Truck accidents are one example. In just one recent year, more than 4,100 people died due to truck crashes. The occupants of the trucks made up 16% of the deaths, and 67% of the deaths were occupants of other cars and passenger vehicles.

If your loved one dies and it’s the result of someone else’s action or inaction, filing a wrongful death lawsuit can help you cover the costs associated with the accident. Wrongful death lawsuits can also help make up for things like loss of income and loss of companionship.

The following are things to know about the steps and processes involved in a wrongful death lawsuit.

What is a Wrongful Death Lawsuit?

A wrongful death lawsuit is brought when someone dies due to another person’s negligent or intentional act.

With a wrongful death claim, the estate of the deceased person’s relatives can file a lawsuit. The specific laws for wrongful death lawsuits depend on the state. They are most often filed by a representative of the estate of the deceased person. The representative can file the lawsuit on behalf of the people affected by the death.

There are certain scenarios where a wrongful death claim might be an option, including:

  • If someone is intentionally killed, you might file a wrongful death lawsuit. This would be a separate civil case unrelated to a potential criminal case.
  • Medical malpractice is when a doctor fails to diagnose a medical condition or when their care is sub-par or outside of the typical standard of care. It can lead to a patient’s death, and if this is the case, it might be possible for the surviving family to file a wrongful death suit.
  • Car accidents resulting in fatalities are a frequent reason family and loved ones file wrongful death suits.

These are examples, but wrongful death lawsuits aren’t limited to the above scenarios. A wrongful death claim can arise from nearly any personal injury. The biggest exception is injuries that lead to death occurring at work. That would likely go through worker’s compensation.

Who Can File a Claim?

As has been touched on, the most common situation when filing a wrongful death lawsuit is that an estate representative would file a claim on behalf of survivors.

The survivors have to have a certain relationship with the decedent, outlined in state law.

In every state, a spouse has the standing to file a wrongful death lawsuit.

The same is true of minors’ parents, and minors can also receive compensation because of a parent’s death.

There are differences between states regarding whether or not the parents of an adult child can sue for wrongful death and whether adult children can sue for the death of their parent.

There are also differences between states as far as siblings and extended relatives.

The more distant the relationship between family members, the more challenging it is to bring a wrongful death case forward.

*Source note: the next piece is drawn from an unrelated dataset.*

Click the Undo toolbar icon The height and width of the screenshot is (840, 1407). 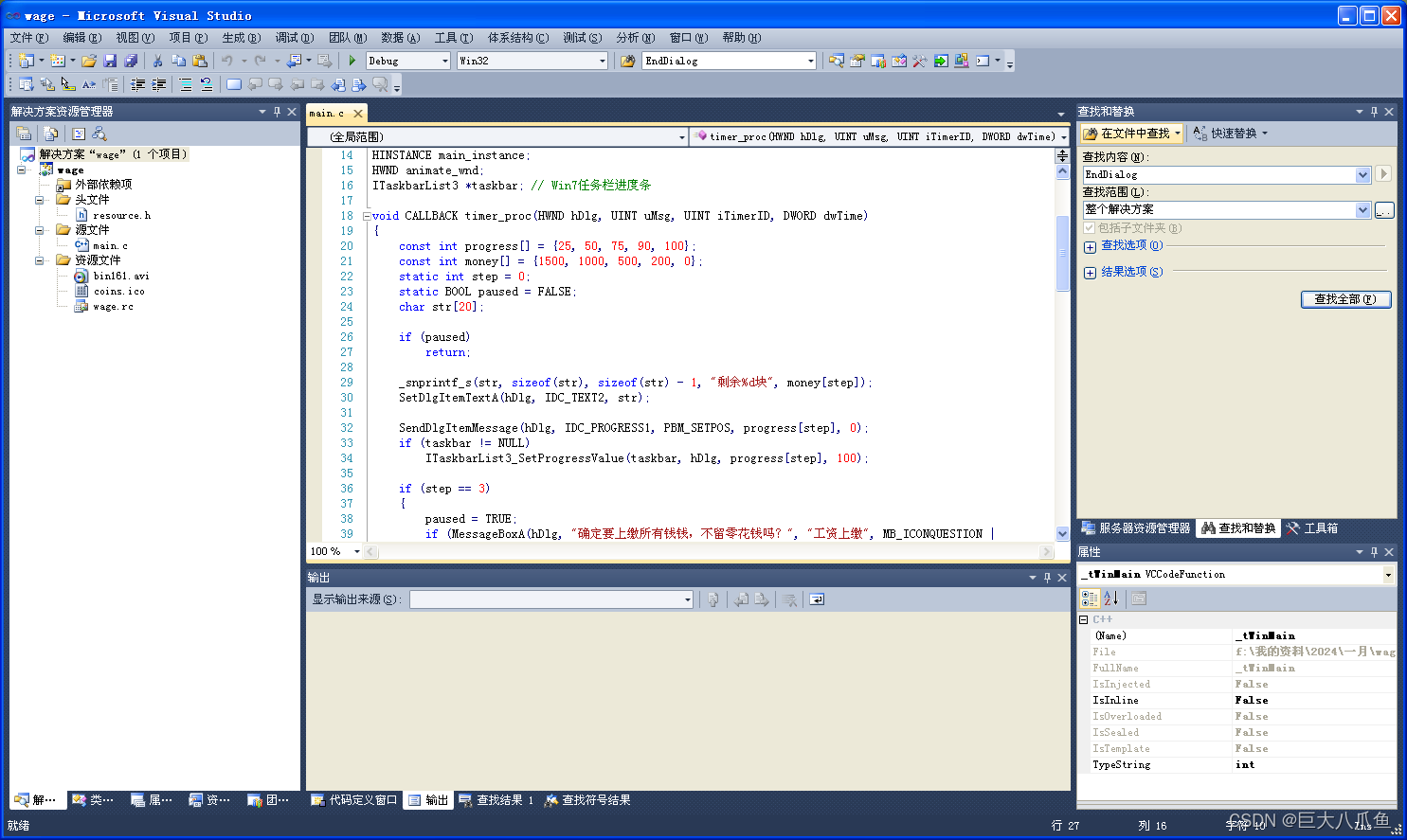227,60
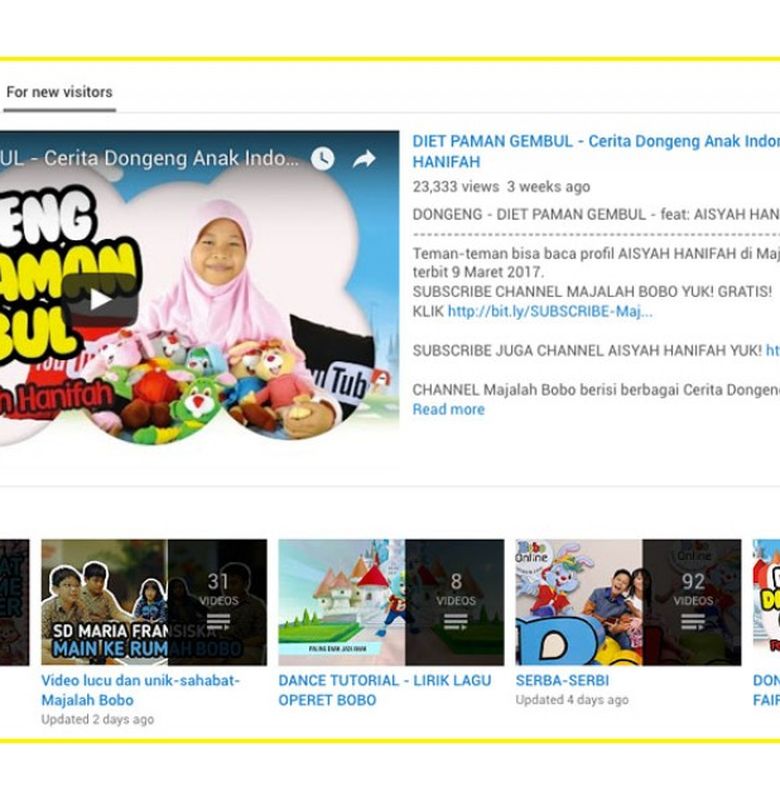Screen dimensions: 780x800
Task: Click the playlist icon on the 92 videos overlay
Action: pos(692,622)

In some states, if you aren’t married but you are romantic partners, you can file a wrongful death claim. Also, some states allow for a wrongful death claim for anyone who had financial dependence on the person who passed away.

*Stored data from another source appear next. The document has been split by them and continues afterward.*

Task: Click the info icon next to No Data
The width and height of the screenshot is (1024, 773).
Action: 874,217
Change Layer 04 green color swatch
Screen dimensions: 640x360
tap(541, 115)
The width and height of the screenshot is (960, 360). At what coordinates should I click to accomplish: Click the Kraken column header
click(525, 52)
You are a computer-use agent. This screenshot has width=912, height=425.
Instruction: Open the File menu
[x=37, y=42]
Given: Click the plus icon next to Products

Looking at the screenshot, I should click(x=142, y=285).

In some states, a fetus’s death can lead to a wrongful death lawsuit, but in others, this isn’t allowed.


The damages are the types of loss you might be able to receive compensation for in a wrongful death claim.

Frequent wrongful death damages are:

  • The pain and suffering the deceased person might have gone through before their death. This is usually known as a survival claim.
  • The costs of the medical treatments for a deceased person that they went through before their death.
  • Funeral and burial expenses
  • Loss of anticipated income
  • Loss of inheritance
  • Loss of care or nurturing
  • Loss of companionship
  • Loss of consortium
  • Value of services that would have been provided by the deceased person

Who Can Be Sued?

Wrongful death lawsuits can be brought against people, government agencies, and employees, and companies.

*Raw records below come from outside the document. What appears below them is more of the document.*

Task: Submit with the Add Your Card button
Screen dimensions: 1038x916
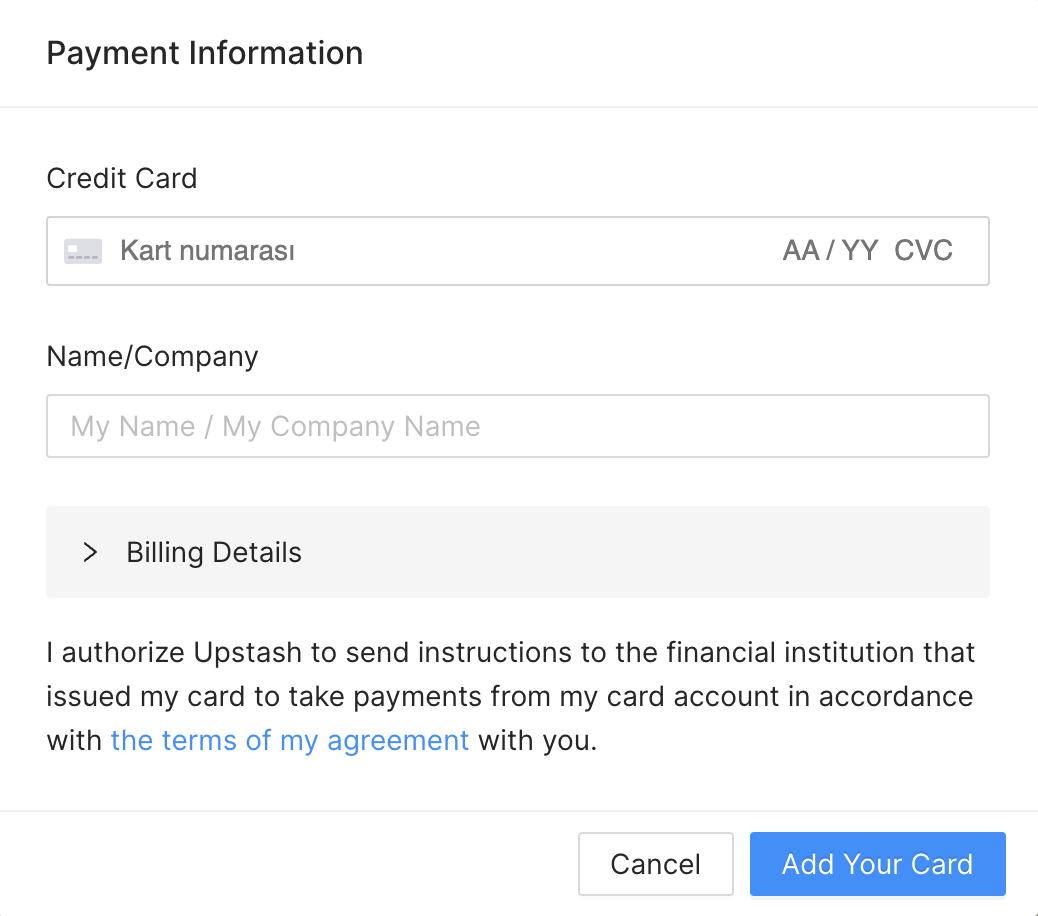Action: tap(878, 864)
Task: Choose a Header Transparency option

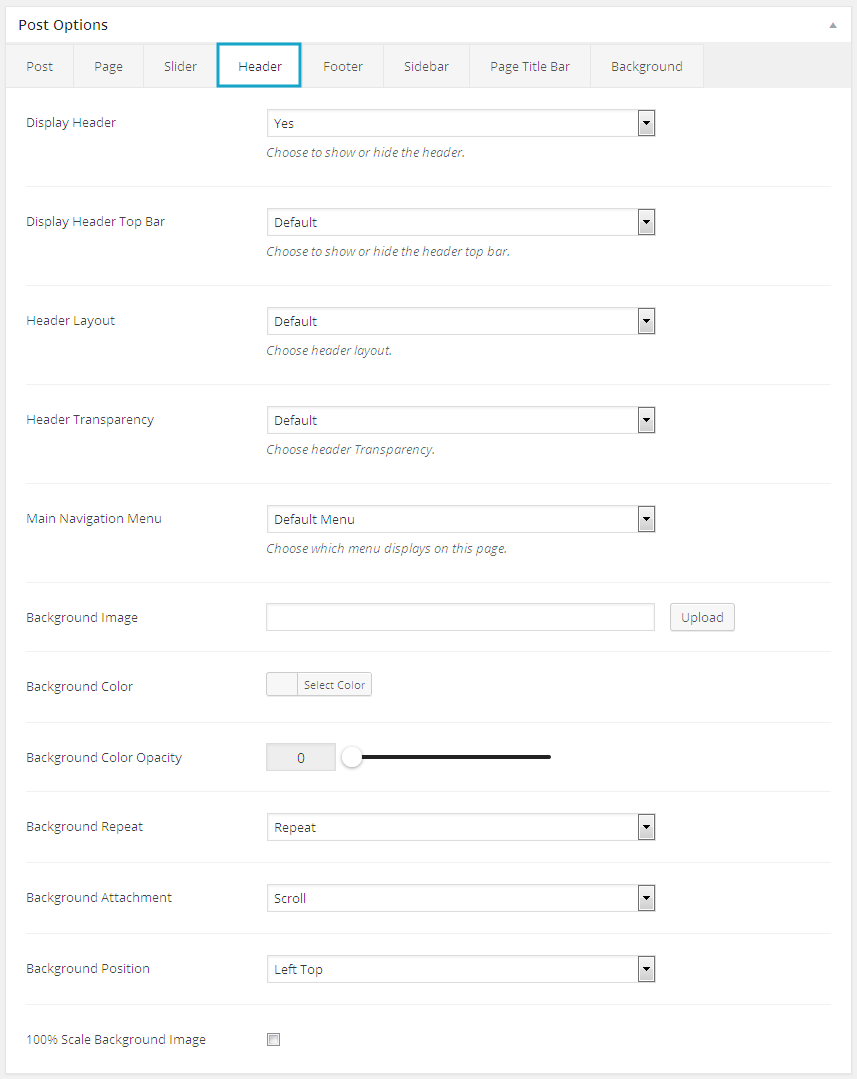Action: (460, 420)
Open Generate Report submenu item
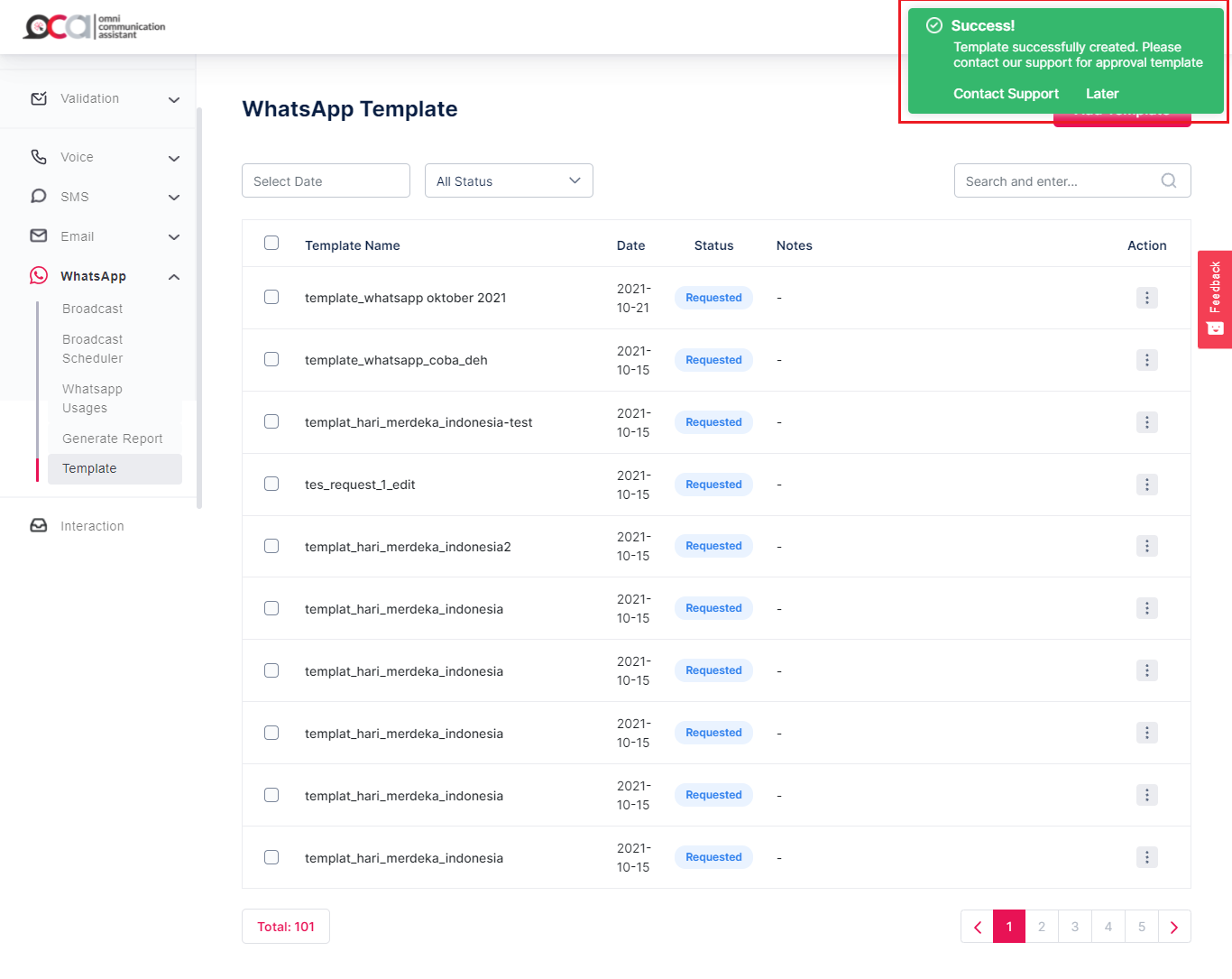Image resolution: width=1232 pixels, height=979 pixels. click(x=113, y=439)
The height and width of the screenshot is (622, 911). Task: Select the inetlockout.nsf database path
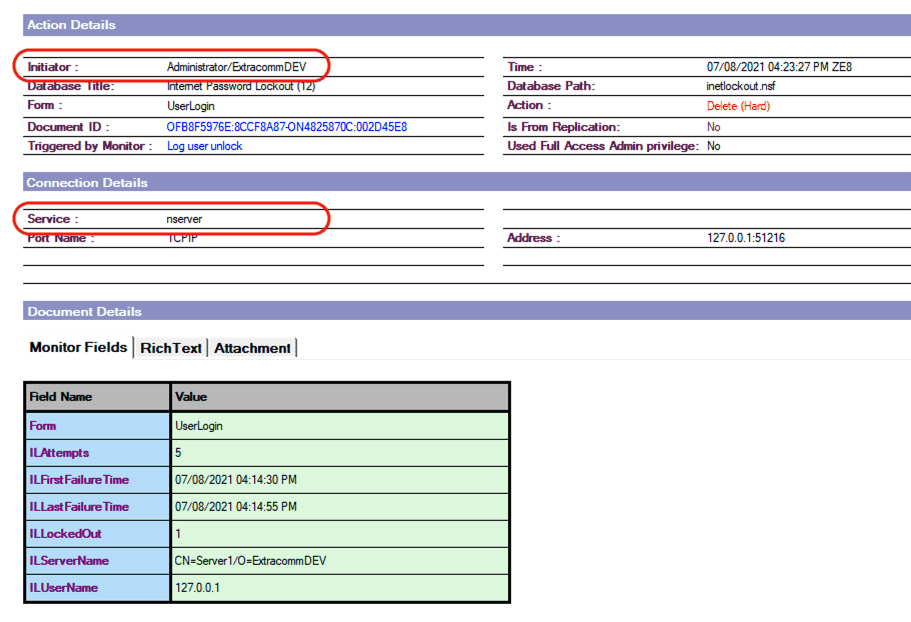coord(741,86)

If your loved one was killed in a truck accident, for example, they might sue the driver or their employer.

A government agency that doesn’t provide warnings about road hazards leading to an accident can be sued. If a wrongful death situation involves impairment, the person who gave alcohol to the impaired driver may be sued, or the owner of the premises where the alcohol was provided.

What Has to Be Proven for a Successful Claim?

The plaintiff, usually through the decedent estate, has to meet a certain burden of proof. They would have to show that someone owed a duty of care to the deceased person and that they breached it.

How Long Do You Have to File a Wrongful Death Lawsuit?

Each state has a statute of limitations for wrongful death claims.

A statute of limitations is essentially how long you have to file a lawsuit.

A statute of limitations for a wrongful death lawsuit, regardless of the state, is no shorter than a year from the victim’s death. If there was a government agency or government employee involved, you might have to file something like a notice of claim with the government within 90 days.

If you lost a loved one and you think you could have a wrongful death claim, it’s important to speak to a lawyer as soon as possible. If you don’t do so within the window of time outlined by state law, and you don’t follow the proper notice requirements, you might lose the right to bring a claim forward.

If you hire a lawyer for a wrongful death claim, they are almost always going to work on a contingency basis, so they aren’t paid if you don’t recover anything. You don’t have to pay them upfront, but they take a percentage of the damages you recover.